### Excerpted text

════════

Uploaded image for project: 'Nuxeo Platform'
  1. Nuxeo Platform
  2. NXP-31938

Skip cell type mismatch during fulltext extraction

    XMLWordPrintable

    Details

    • Type: Bug
    • Status: Resolved
    • Priority: Minor
    • Resolution: Fixed
    • Affects Version/s: 2021.0
    • Fix Version/s: 2021.48, 2023.6
    • Component/s: Core
    • Release Notes Summary:
      Formulas are now skipped when extracting cell values.
    • Backlog priority:
      600
    • Sprint:
      nxplatform #103, nxplatform #104
    • Story Points:
      5

      Description

      XLX2TextConverter uses Apache POI XSSFCell class to extract text from Excel file. However XSSFCell.html#getStringCellValue throws an exception when the cell contains a formula (not detected as a NUMERIC cell)

════════

### Data entries
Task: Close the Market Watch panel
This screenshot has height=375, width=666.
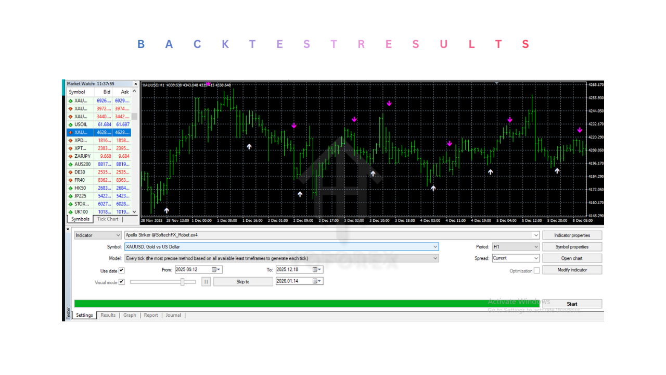Action: click(135, 84)
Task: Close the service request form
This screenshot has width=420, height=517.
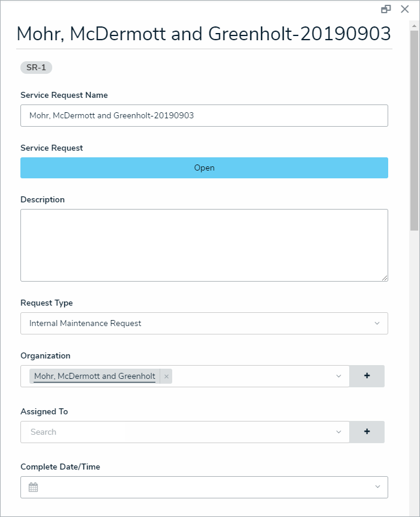Action: [x=405, y=9]
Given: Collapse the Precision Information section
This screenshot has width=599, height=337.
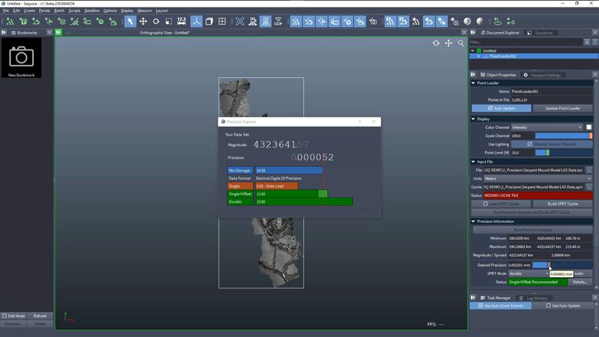Looking at the screenshot, I should pos(474,221).
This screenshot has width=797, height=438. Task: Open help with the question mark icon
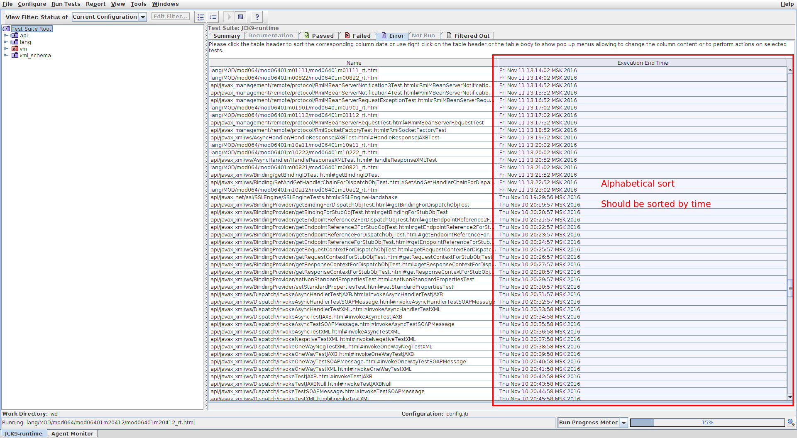[x=257, y=17]
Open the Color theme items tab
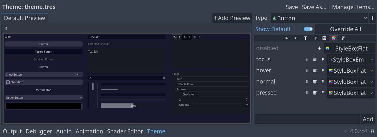This screenshot has width=377, height=137. 287,38
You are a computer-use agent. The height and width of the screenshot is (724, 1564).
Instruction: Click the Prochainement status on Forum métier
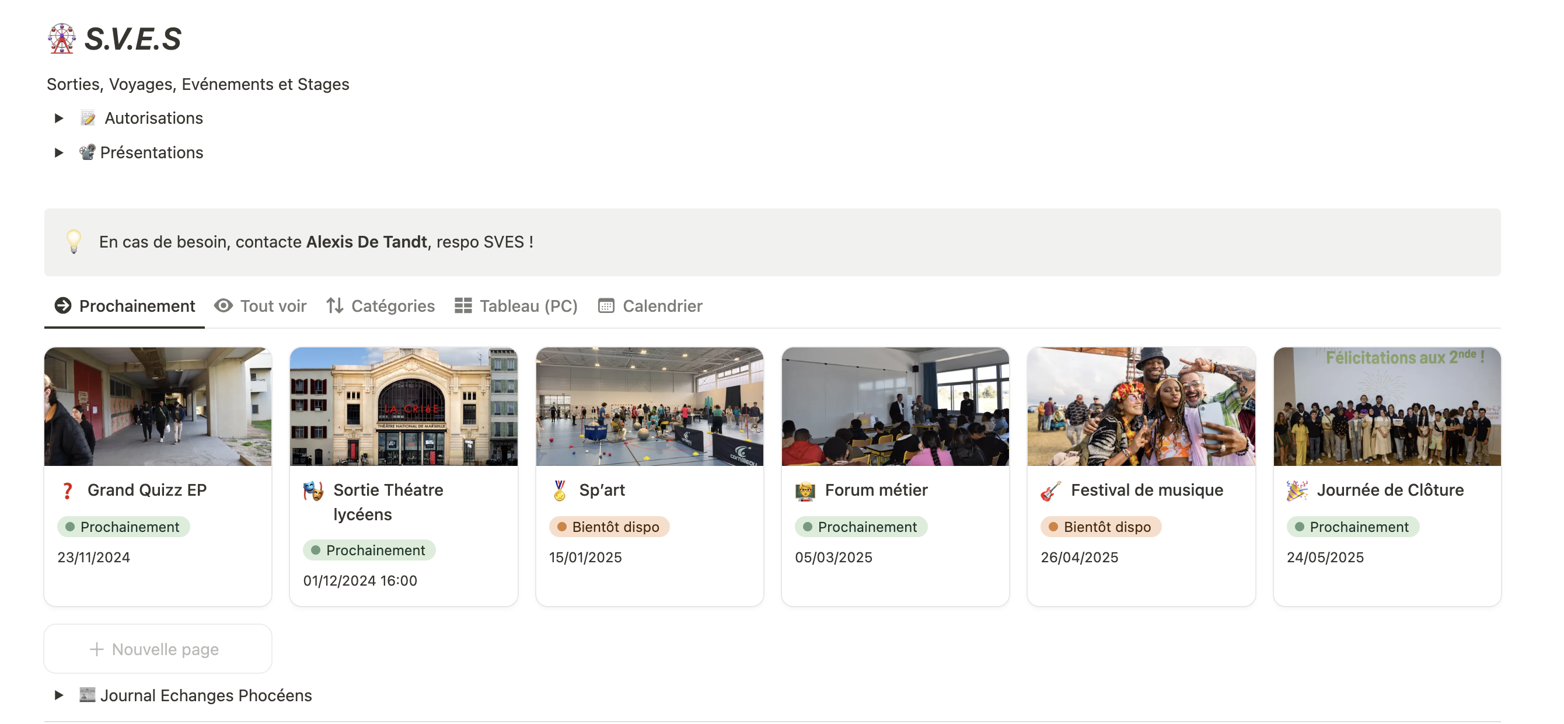pos(860,527)
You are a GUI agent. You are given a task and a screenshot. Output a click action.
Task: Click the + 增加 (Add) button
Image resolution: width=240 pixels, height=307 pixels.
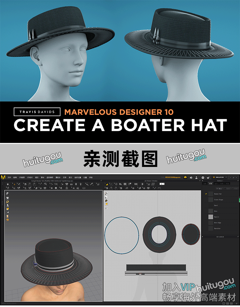[x=219, y=189]
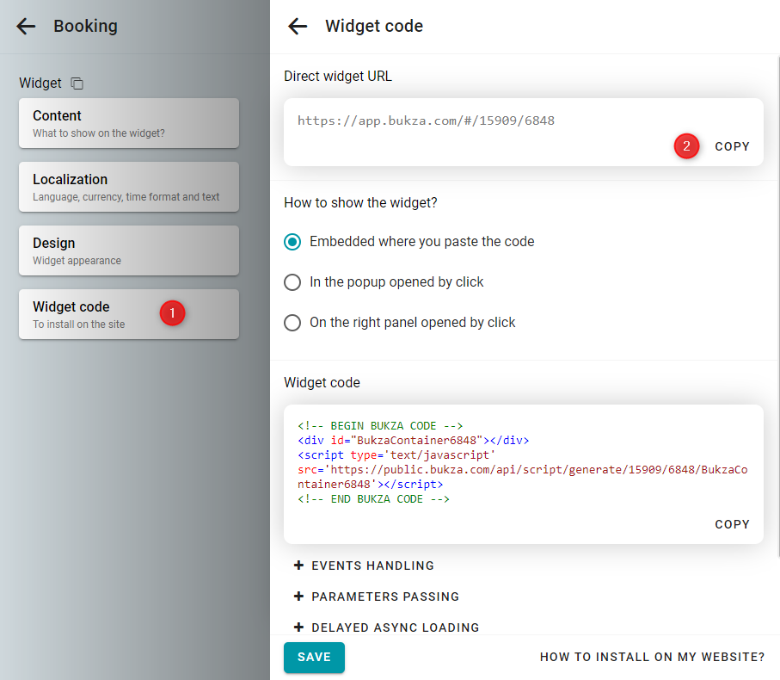Go to Design widget appearance
Screen dimensions: 780x680
128,250
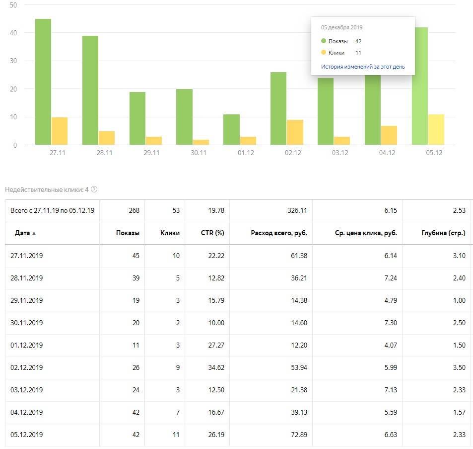Viewport: 473px width, 449px height.
Task: Click the green bar for 28.11
Action: [90, 90]
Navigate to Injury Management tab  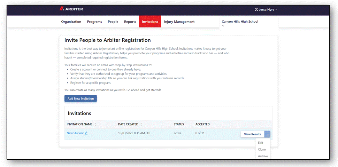point(179,22)
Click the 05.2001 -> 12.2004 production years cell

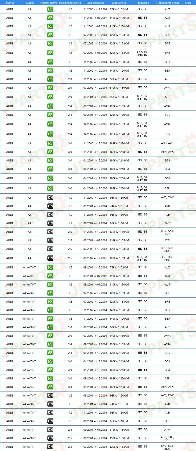coord(95,206)
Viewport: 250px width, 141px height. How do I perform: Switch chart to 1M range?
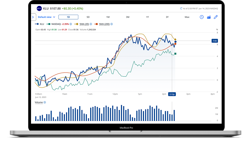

════════

### Problems to work on
**1.** List every version number that appears in the Nuxeo bug report.
**2.** Answer these from the Nuxeo bug report:
(a) What class does XLX2TextConverter use to extract text from Excel files?
(b) How many story points does the issue carry?
(c) Which component is listed?

### Worked answers
**1.** 2021.0, 2021.48, 2023.6

**2.**
(a) The Apache POI XSSFCell class
(b) 5
(c) Core